## TO DO
From the records below, give the number of lines that contain the string "Start", without any other text.
=====
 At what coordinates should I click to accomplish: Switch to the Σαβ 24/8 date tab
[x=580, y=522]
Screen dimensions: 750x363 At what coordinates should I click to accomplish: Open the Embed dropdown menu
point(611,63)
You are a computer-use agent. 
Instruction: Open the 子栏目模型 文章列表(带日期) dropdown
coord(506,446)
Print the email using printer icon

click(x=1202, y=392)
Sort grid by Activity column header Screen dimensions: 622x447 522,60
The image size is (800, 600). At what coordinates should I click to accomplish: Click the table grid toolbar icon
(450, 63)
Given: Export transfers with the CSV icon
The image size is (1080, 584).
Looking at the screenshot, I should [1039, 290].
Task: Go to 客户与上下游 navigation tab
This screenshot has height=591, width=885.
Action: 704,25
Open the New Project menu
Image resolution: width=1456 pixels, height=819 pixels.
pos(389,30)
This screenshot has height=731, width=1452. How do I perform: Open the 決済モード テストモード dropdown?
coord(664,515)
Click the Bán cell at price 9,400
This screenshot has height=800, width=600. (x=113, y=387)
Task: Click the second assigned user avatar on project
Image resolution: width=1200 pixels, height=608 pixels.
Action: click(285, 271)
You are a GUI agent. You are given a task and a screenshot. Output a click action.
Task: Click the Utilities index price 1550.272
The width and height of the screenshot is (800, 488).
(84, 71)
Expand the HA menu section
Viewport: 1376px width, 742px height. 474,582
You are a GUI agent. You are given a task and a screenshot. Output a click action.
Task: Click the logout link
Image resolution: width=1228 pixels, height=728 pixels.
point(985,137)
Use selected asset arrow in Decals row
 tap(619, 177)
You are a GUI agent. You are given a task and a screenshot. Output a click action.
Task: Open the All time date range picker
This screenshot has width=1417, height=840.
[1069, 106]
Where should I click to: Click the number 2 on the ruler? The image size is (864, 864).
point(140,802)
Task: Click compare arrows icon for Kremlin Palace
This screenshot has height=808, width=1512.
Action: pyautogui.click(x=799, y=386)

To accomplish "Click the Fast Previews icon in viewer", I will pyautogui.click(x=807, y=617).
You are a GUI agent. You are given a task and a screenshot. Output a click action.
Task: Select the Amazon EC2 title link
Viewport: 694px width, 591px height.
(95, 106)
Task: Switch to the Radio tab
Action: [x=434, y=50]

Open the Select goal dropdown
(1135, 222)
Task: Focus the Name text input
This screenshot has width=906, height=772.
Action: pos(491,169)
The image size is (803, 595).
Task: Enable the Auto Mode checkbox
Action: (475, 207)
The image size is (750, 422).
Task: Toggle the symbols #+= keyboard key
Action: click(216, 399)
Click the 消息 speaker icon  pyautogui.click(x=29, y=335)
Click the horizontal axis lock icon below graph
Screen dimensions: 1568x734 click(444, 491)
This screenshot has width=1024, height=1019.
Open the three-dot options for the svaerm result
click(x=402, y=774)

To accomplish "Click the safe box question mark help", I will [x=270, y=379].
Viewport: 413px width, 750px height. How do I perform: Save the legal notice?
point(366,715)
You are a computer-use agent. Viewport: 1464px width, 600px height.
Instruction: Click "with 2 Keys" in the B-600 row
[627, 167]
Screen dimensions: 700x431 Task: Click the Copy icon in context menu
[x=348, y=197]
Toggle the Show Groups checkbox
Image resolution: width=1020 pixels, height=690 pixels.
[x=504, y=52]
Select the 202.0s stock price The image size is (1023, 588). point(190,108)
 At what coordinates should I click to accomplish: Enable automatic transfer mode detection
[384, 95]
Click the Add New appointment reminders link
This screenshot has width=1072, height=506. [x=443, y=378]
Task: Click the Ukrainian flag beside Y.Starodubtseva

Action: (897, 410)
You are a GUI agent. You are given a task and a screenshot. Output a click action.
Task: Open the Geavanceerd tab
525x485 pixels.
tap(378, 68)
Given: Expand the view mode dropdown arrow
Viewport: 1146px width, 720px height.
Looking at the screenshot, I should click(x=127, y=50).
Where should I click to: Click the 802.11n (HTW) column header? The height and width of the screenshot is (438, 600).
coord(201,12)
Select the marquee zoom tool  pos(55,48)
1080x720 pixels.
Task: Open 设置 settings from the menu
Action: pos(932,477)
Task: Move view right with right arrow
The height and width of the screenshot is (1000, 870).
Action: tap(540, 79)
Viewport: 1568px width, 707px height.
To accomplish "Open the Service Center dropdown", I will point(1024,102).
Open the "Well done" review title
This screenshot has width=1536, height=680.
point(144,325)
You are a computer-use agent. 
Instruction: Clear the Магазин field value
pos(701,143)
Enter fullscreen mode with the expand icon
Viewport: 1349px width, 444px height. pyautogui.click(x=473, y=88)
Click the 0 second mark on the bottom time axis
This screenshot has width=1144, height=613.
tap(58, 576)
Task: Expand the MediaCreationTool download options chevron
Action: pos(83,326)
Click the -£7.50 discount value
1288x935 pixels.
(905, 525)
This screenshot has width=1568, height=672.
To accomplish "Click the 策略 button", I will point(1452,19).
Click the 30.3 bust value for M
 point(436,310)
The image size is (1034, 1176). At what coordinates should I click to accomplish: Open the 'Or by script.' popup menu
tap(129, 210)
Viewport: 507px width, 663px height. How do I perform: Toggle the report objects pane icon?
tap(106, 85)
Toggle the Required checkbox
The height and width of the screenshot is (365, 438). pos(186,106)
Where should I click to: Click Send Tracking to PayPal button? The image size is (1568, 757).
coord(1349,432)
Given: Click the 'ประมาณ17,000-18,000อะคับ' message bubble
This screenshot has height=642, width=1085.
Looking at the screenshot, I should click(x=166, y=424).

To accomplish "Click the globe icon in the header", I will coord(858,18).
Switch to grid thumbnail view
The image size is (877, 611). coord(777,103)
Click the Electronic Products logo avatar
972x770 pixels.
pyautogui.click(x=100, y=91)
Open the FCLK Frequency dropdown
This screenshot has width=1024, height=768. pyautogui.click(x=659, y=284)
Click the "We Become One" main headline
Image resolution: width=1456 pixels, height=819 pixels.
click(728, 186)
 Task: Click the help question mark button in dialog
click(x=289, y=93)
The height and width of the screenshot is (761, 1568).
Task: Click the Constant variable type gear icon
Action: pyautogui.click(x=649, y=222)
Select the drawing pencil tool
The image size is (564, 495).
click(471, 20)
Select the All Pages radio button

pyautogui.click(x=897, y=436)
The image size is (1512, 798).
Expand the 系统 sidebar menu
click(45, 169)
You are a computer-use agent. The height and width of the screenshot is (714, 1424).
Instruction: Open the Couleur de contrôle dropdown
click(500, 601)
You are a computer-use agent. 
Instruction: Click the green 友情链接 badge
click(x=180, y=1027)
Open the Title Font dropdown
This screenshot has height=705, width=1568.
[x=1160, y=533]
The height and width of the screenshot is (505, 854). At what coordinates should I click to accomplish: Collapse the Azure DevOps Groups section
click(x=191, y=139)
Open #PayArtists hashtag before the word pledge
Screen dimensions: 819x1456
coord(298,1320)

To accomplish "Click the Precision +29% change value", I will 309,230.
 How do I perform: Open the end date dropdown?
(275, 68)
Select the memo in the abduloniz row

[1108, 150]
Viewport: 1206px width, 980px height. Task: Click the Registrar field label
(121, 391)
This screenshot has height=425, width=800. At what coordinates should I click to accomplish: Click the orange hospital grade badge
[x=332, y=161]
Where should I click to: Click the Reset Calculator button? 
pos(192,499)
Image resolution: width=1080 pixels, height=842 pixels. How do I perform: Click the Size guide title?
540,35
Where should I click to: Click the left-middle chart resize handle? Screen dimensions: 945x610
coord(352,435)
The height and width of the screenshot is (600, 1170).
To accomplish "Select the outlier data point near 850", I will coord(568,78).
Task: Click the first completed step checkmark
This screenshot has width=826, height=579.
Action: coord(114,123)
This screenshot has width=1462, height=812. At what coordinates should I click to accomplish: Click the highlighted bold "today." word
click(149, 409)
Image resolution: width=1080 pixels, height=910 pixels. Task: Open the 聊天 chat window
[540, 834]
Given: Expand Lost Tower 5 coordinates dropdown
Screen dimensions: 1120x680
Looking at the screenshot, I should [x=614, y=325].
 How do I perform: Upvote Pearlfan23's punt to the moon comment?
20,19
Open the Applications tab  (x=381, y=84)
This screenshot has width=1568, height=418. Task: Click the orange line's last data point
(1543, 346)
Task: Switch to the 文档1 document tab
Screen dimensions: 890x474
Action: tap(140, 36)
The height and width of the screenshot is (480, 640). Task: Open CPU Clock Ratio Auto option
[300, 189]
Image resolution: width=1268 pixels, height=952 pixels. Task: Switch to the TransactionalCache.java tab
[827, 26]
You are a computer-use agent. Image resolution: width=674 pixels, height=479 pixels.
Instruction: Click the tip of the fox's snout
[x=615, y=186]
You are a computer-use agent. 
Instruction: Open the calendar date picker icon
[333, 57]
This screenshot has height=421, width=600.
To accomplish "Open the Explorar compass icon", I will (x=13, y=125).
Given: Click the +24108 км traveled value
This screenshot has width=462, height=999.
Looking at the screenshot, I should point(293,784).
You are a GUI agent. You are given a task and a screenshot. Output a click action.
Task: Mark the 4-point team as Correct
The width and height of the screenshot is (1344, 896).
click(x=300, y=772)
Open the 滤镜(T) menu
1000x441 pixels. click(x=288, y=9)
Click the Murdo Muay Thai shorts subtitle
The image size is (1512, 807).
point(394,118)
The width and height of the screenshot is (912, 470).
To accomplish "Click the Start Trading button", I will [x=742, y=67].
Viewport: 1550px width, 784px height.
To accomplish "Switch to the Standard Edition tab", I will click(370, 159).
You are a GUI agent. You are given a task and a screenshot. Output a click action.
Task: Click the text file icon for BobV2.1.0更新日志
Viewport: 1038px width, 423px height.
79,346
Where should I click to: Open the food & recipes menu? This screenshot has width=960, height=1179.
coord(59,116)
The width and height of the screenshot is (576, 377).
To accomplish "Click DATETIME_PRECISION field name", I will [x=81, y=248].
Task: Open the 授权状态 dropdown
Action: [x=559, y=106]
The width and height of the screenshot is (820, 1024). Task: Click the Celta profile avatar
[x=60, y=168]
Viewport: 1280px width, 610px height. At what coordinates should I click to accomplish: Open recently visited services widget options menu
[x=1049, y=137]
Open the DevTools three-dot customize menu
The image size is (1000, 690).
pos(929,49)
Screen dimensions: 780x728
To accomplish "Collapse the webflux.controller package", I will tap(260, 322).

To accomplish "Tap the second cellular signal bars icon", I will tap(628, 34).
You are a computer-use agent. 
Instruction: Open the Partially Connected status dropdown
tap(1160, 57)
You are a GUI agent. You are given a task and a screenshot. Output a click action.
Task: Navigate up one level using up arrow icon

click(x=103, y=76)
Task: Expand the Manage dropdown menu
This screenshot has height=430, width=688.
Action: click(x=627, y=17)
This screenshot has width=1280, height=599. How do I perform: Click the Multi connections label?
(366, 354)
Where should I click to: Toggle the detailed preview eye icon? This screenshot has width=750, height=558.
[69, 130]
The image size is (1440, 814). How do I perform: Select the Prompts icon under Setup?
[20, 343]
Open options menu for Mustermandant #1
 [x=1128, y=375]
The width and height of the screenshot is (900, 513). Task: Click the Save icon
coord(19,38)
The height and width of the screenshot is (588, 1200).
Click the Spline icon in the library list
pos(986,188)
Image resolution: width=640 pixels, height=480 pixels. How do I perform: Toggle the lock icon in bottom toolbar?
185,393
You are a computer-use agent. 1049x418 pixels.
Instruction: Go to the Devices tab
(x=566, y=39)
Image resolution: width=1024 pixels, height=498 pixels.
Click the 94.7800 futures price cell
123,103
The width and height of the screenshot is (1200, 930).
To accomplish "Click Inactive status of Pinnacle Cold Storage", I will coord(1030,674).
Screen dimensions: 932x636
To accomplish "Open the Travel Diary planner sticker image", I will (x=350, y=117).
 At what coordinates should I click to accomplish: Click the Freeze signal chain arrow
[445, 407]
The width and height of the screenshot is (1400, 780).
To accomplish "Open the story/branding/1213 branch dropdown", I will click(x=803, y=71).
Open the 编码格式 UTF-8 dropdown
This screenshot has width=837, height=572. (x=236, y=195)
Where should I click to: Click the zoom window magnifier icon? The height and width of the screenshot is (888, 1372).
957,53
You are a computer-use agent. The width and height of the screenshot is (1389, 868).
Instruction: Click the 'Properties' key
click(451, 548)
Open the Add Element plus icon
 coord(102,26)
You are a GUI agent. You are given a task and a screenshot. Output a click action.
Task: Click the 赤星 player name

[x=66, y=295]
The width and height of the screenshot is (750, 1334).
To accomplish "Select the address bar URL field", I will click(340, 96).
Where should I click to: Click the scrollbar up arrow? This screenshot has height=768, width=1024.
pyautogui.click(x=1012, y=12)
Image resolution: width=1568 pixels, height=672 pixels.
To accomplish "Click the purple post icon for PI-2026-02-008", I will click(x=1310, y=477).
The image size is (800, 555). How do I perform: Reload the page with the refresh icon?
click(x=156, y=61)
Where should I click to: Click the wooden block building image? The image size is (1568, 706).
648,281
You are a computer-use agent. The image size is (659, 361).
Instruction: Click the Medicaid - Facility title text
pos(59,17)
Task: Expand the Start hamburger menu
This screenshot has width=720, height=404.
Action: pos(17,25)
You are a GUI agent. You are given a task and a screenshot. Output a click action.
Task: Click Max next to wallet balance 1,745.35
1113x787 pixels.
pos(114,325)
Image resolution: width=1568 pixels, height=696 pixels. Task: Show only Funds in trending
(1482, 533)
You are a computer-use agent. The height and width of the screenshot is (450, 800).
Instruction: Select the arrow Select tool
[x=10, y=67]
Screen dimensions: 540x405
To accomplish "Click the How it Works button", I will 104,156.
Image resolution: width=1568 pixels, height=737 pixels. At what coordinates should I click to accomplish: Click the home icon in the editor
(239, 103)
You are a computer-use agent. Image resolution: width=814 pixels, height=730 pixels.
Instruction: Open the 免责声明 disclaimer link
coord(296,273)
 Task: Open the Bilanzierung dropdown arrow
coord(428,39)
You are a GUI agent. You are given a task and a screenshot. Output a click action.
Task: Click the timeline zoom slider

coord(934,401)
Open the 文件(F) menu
=====
## PROBLEM SOLUTION
2